In [None]:
%load_ext autoreload
%autoreload 2

In [None]:
import pathlib

import matplotlib.pyplot as plt
from ska_pst_stat import Statistics
from ska_pst_stat.utility import Hdf5FileGenerator, StatConfig

## Generate a test file

The following shows how to generate a test file that can then be used to display the statistics

First create a file path and file name

In [None]:
output_file = pathlib.Path() / "test.h5"

# ensure the file doesn't exist before creating it
if output_file.exists():
    output_file.unlink()

Create an instance of a Hdf5FileGenerator. This is an example of a MID telescope scan

In [None]:
generator = Hdf5FileGenerator(
    file_path=output_file,
    eb_id="eb-m001-20230921-245",
    telescope="SKAMid",
    scan_id=42,
    beam_id="1",
    config=StatConfig(nheap=16, ntime_bins=32, nbit=8, nchan=555),
)

Generate the HDF5 file

In [None]:
generator.generate()

Assert the file now exists

In [None]:
assert output_file.exists()

## Use STAT file to view statistics

Everything below now assumes that the file was generated by `STAT.CORE`

The first thing to do is load the statistics from the given file path.

In [None]:
stats = Statistics.load_from_file(file_path=output_file)

Display the scalar header fields.

In [None]:
stats.header

## View frequency averaged stats

View the frequency averaged stats for all frequencies

This returns a Pandas data frame with a multi-index key of polarisation and complex voltage dimension

In [None]:
df = stats.frequency_averaged_stats
df

To view the data with RFI excised, use the `frequency_averaged_stats_rfi_excised` property (Note in this example there has been no RFI excision)

In [None]:
df = stats.frequency_averaged_stats_rfi_excised
df

## View per channel level statistics

There are 6 properties that can be used to get channel level statistics; 3 for each polariation.  Within each polarisation you can get the combined complex data or you can select the real or imaginary data.

* pol_a_channel_stats
* pol_a_real_channel_stats
* pol_a_imag_channel_stats
* pol_b_channel_stats
* pol_b_real_channel_stats
* pol_b_imag_channel_stats

For example so view all of the polarisation A channel stats:

In [None]:
df = stats.pol_a_channel_stats
df

or to view say only the real valued data from polarisation B:

In [None]:
df = stats.pol_b_real_channel_stats
df

## Spectral power statistics

The STAT file includes the mean and max spectral power for each channel over the time the STAT file performs the calculations. This is recorded for each polarisation and can be accessed by the following properties

* pol_a_spectral_power
* pol_b_spectral_power

The following shows accessing both properties

In [None]:
df = stats.pol_a_spectral_power
df

In [None]:
df = stats.pol_b_spectral_power
df

Below is an example of using the above data frames can be to find which channel has the overall maximum power (such as ones that have RFI).

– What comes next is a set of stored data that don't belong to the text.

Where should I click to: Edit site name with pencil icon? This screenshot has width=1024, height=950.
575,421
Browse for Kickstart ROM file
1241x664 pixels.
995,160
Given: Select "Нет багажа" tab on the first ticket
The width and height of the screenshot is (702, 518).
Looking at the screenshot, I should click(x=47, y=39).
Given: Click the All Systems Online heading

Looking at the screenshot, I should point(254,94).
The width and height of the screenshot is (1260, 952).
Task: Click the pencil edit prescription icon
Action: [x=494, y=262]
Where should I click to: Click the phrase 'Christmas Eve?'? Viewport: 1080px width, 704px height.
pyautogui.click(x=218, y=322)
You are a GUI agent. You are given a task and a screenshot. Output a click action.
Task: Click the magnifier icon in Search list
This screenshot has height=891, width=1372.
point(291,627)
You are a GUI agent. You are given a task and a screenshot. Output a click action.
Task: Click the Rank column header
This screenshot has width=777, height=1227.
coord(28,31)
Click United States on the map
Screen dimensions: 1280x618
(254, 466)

In this case Channel 409 has the maximum spectral power.

In [None]:
df.iloc[df["Max"].idxmax()]  # type: ignore

## Histogram Data (non-rebinned)

There are 8 histogram data frames that can be extracted from the STAT file. These are made up of the permutations of different polarisations, real vs imag data, and all channels or just the channels that don't have RFI.

* pol_a_real_histogram
* pol_a_imag_histogram
* pol_a_real_histogram_rfi_excised
* pol_a_imag_histogram_rfi_excised
* pol_b_real_histogram
* pol_b_imag_histogram
* pol_b_real_histogram_rfi_excised
* pol_b_imag_histogram_rfi_excised

As an example the following is for imaginary component of polarisation A.

In [None]:
df = stats.pol_a_imag_histogram
df

To plot the histogram data, use something like the following from Matplotlib

In [None]:
plt.hist(df["Bin"], bins=256, weights=df["Count"])
plt.show()

## Histogram Data (Rebinned)

The data may also rebinned to a finer number of bins. There are also 1D histograms (as above) but there are 4 2D histograms; this is a combination of polarisation and all or just rfi excised data.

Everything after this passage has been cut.